The House Foreign Affairs Committee said Clinton was “certainly aware” of warnings by the intelligence community before the attacks about the “deteriorating security environment in eastern Libya, including al-Qaida’s expanding operations and the mounting risk to U.S. personnel and facilities.”
The House Judiciary Committee blasted the State Department for “a fundamental lack of understanding at the highest levels ... as to the dangers presented in Benghazi, Libya.”
The investigation by the House Intelligence Committee resulted in a report that debunked conspiracy theories espoused by some congressional Republicans and outside groups that the Obama administration gave orders for security forces to “stand down” during the Benghazi attack.
So far, the House Select Committee on Benghazi has interviewed 53 witnesses, 30 of whom were not interviewed by the eight other groups, and many of them Clinton aides, including an information technology specialist who maintained Clinton’s computer server and her longtime adviser Sidney Blumenthal. The committee has sifted through thousands of pages of documents.

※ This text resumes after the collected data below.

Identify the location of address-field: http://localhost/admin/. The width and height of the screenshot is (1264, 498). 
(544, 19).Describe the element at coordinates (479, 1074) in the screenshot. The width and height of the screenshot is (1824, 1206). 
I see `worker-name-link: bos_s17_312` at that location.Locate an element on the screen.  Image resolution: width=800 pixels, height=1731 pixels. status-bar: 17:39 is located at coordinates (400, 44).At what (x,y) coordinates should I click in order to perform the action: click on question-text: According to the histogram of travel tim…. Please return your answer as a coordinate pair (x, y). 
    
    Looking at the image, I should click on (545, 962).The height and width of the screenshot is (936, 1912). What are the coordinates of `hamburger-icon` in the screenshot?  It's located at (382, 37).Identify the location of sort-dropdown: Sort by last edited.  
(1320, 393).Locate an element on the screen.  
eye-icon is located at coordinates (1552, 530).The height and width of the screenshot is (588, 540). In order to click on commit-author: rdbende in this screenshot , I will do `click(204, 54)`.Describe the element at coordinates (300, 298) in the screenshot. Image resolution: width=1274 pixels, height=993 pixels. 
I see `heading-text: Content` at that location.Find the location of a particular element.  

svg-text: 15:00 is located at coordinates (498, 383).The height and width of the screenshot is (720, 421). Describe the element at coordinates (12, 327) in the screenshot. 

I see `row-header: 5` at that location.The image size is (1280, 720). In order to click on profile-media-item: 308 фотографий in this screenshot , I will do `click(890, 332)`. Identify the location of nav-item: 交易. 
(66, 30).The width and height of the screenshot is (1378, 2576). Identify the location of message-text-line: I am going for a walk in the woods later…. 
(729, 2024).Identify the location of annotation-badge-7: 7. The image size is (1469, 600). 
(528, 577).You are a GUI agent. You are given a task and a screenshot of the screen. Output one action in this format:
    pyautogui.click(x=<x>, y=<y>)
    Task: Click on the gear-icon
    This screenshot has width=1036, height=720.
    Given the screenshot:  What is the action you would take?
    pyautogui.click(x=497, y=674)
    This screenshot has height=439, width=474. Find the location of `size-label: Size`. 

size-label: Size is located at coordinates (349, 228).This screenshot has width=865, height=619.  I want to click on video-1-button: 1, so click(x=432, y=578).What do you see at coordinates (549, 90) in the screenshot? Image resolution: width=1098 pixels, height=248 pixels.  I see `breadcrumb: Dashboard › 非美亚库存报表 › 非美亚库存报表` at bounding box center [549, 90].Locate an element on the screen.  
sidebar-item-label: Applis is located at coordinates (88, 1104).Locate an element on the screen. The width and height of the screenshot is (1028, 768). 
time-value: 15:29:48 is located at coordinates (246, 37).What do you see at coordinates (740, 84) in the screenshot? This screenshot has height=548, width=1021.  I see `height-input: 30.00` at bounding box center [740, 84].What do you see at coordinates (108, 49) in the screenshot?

And the inquiry does not appear to be near the end.
Gowdy said his committee will not be finished with its investigation until months before the election next year.
In the meantime, Clinton’s campaign and outside groups backing her candidacy are fighting back with a flurry of press releases and fact sheets, praise for her tenure as secretary of state, even a briefly run TV ad.
They have been reaping the benefit of a spate of bad publicity for the committee that started when House Majority Leader Kevin McCarthy, R-Calif., suggested the panel had caused Clinton’s poll numbers to drop.
“Everybody thought Hillary Clinton was unbeatable,” McCarthy told Fox News host Sean Hannity. “But we put together a Benghazi special committee, a select committee. What are her numbers today? Her numbers are dropping.”
Last week, U.S. Rep. Richard Hanna, R-N.Y., told a radio talk show host that “there is a big part of this investigation that was designed to go after people – an individual, Hillary Clinton.”
In a Sunday interview on CBS’ “Face the Nation,” Gowdy lashed out – and not only at his Democratic critics: “I have told my own Republican colleagues and friends, shut up talking about things that you don’t know anything about. And unless you’re on the committee, you have no idea what we have done, why we have done it and what new facts we have found.”
Gowdy has been preparing for Thursday’s appearance by Clinton for several months, going to great lengths to try to choreograph the hearing to ensure that Republicans stay focused on the Benghazi attack and make no gaffes.
But Democrat Schiff thinks committee Republicans inevitably will get to questions about the emails.
“They will go through the motions the first couple of rounds,” he said Tuesday, “and we will really see what they are after in the last round or two. I think they will hope to wear down the secretary after a long day and get their headline news moment.”